The fortunes of the once highflying company have been in decline since late 2021, as it became clear that its coronavirus vaccine arrived too late for the most severe phase of the pandemic. The U.S. government staked Novavax $1.8 billion to develop its vaccine, and it won regulatory approval in July 2022 — more than a year and a half after its major competitors.
Novavax’s stock has swooned to single digits from a peak of $290, and it has racked up $3.1 billion in losses since 2020, according to data compiled by S&P Capital IQ.
Yet investors found brighter prospects Tuesday as Novavax said it would cut costs for overhead and research and development by at least 40 percent this year, and it disclosed results from a mid-stage trial of a flu vaccine, a high-dose coronavirus vaccine and a regimen that combines both shots. Novavax shares at one point rose by more than 50 percent during trading on Tuesday before closing at $9.52.
Novavax said it would trim 25 percent of its global workforce this year, which translates to a loss of roughly 400 full-time jobs in addition to contractors.
“We can’t cut our way to success but we have to stabilize ourselves financially,” John Jacobs, Novavax chief executive, said in an interview Tuesday. The study results, he added, validate the company’s technology. “We’re sitting on something we believe is very special,” he said.
Novavax is focused on readying its one approved coronavirus vaccine for the fall. Despite a slump in demand for vaccinations and two established heavyweights — Moderna and Pfizer-BioNTech — Novavax is pitching its product as the only one in the U.S. that doesn’t rely on messenger RNA technology to protect against the coronavirus. Instead, it deploys a protein to prime the body’s immune system to target the virus.
That could appeal to people who want to get vaccinated by don’t trust mRNA vaccines or have a medical reason to avoid them, experts in the field have said. Novavax’s version also doesn’t require ultracold storage like mRNA vaccines, making it easier to ship and store.
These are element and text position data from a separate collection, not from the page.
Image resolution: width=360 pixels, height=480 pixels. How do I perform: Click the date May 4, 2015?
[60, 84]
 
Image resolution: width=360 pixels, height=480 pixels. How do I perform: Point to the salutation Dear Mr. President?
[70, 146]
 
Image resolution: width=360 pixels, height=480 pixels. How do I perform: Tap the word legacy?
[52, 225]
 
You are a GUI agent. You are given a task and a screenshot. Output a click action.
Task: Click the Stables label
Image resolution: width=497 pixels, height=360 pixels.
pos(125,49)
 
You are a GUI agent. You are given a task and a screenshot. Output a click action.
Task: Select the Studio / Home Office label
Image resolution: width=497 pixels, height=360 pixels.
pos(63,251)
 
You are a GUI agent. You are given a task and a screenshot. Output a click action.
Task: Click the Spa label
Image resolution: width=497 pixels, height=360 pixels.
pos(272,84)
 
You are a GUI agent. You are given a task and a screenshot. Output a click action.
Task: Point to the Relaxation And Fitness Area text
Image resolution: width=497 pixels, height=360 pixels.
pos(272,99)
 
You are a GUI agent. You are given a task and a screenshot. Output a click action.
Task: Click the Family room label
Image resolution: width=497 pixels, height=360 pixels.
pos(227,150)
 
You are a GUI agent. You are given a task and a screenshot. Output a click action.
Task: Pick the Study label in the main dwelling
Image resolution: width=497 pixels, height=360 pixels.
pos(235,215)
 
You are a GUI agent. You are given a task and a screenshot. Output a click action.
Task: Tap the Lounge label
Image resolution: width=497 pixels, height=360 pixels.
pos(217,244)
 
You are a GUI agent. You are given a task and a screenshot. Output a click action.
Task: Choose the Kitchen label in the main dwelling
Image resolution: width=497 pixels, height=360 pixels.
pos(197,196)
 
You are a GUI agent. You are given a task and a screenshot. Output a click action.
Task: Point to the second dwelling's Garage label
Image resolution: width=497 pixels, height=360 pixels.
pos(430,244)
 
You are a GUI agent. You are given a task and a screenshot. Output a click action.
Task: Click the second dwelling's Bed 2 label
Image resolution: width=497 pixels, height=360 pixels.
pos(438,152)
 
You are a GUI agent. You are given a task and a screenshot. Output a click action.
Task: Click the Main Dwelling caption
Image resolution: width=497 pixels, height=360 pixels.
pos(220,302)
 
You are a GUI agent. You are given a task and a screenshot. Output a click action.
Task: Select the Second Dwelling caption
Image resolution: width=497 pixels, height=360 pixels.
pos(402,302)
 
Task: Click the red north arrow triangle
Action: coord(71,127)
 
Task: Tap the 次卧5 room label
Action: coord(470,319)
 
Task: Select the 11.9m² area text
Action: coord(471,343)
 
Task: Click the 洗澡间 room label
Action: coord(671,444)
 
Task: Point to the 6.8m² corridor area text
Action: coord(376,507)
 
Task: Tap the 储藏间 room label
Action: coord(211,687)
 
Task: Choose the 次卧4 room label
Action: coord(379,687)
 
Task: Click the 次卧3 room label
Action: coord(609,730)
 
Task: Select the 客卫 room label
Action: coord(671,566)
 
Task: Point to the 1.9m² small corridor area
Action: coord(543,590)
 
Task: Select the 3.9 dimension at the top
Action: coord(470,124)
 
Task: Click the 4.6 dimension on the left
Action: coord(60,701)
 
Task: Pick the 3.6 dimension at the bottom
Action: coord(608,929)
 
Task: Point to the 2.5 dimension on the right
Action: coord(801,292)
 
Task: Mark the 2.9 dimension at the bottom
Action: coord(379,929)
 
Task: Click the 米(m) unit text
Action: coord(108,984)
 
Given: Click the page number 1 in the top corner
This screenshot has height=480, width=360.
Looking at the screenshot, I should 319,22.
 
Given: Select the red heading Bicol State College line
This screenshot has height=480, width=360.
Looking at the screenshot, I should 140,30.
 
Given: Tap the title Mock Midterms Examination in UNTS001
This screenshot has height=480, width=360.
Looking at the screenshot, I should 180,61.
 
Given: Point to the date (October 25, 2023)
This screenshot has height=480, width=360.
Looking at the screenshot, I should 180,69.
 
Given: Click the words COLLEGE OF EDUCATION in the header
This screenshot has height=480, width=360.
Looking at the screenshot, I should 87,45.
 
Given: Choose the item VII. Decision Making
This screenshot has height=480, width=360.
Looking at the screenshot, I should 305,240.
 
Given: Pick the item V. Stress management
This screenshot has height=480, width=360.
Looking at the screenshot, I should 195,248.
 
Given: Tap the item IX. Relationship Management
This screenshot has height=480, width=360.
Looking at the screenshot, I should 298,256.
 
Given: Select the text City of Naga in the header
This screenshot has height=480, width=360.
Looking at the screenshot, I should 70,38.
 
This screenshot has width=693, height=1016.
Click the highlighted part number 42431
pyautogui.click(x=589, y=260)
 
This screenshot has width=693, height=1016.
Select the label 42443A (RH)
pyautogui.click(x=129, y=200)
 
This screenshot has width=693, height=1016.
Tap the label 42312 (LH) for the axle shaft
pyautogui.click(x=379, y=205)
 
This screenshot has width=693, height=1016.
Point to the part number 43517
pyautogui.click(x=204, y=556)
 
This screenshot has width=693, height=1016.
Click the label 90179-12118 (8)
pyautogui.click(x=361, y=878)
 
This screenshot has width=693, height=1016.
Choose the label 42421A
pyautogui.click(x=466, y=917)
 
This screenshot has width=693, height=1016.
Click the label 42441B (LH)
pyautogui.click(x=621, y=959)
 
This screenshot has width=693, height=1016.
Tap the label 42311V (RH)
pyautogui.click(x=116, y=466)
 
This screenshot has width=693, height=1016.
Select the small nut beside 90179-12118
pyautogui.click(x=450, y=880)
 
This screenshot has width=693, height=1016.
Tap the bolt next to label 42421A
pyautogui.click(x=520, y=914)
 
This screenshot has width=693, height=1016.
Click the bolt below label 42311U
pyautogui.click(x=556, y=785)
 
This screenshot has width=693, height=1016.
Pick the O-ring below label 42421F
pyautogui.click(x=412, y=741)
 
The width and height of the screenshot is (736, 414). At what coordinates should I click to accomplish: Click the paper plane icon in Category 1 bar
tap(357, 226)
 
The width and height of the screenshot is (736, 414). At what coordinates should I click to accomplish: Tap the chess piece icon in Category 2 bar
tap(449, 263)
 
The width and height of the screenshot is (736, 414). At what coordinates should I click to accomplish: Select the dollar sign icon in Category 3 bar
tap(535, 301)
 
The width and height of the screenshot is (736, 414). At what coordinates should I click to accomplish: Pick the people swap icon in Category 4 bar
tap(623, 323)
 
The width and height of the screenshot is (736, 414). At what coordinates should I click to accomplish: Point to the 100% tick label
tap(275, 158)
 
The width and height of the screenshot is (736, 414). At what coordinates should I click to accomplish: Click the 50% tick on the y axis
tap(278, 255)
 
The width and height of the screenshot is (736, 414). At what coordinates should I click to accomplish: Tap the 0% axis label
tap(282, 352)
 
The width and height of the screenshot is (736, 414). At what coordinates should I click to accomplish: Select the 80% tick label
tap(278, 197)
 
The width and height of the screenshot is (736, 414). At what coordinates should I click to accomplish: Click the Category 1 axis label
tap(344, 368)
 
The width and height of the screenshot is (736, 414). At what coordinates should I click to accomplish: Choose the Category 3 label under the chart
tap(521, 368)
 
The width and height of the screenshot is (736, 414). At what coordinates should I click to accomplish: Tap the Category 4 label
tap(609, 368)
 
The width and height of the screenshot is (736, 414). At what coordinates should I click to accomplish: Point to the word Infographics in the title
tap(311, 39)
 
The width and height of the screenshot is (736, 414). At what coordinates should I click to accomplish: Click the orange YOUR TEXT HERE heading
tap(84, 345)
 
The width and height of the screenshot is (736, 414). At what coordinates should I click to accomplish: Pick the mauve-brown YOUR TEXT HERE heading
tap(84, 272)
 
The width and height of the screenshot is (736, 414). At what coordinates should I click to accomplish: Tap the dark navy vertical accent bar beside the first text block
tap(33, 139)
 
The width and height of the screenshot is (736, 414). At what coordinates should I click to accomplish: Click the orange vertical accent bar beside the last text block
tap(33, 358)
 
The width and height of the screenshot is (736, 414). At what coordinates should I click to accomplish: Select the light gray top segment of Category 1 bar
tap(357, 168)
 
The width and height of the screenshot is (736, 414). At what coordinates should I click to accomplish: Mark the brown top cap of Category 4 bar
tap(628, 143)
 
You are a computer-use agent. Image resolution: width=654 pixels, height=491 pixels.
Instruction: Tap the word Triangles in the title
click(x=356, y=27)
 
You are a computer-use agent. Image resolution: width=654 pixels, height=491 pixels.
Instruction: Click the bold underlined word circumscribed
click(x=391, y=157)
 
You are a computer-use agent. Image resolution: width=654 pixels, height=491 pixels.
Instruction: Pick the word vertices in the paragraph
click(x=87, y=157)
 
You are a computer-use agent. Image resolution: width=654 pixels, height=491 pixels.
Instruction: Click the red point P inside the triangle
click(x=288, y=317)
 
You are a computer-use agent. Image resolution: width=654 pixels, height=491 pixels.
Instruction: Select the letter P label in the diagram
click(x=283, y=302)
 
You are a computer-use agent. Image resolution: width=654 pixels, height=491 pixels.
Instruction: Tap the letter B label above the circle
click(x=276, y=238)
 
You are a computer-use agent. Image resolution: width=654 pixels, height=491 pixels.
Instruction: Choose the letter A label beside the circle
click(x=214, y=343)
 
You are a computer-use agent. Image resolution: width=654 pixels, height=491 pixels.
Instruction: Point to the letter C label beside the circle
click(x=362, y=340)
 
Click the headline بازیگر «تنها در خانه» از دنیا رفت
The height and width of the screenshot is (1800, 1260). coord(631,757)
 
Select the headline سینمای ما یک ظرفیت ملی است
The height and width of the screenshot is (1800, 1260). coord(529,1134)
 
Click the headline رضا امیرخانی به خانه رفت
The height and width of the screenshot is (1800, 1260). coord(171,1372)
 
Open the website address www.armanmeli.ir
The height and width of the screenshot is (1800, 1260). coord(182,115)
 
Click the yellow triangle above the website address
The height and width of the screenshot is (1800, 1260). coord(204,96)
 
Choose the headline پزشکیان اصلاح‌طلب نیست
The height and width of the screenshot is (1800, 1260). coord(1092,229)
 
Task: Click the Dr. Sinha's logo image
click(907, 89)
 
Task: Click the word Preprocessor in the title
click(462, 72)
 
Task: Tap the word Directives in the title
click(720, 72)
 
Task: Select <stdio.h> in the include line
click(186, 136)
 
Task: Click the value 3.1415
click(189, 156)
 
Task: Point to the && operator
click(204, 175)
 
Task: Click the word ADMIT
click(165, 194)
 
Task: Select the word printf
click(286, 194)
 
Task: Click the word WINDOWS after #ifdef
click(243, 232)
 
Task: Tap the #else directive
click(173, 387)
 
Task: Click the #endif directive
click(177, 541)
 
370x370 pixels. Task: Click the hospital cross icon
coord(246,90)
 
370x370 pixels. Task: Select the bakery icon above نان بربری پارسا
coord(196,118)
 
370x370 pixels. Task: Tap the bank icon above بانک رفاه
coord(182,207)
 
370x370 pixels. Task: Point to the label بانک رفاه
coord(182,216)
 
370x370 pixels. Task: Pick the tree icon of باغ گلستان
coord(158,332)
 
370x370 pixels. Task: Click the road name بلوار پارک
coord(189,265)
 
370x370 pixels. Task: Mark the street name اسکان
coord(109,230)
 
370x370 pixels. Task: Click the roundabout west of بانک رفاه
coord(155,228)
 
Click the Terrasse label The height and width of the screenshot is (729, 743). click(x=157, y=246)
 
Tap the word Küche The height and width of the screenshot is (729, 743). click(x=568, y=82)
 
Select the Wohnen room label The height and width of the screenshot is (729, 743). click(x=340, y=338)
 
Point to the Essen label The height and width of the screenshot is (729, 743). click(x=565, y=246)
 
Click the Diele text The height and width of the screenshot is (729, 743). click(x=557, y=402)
Clouding Novavax’s prospects is litigation over advance payments it received for vaccines with nearly $700 million at stake, as well as appetite for its vaccine. Timing has tripped up Novavax before and could again, analysts say.
Novavax’s spending cuts are important steps, analysts at Cowen said in a research note Tuesday, but that will only make it harder to compete against its major rivals.
“The company is in the position of scaling back at a record pace right when their competitive edge requires the biggest boost,” the analysts wrote.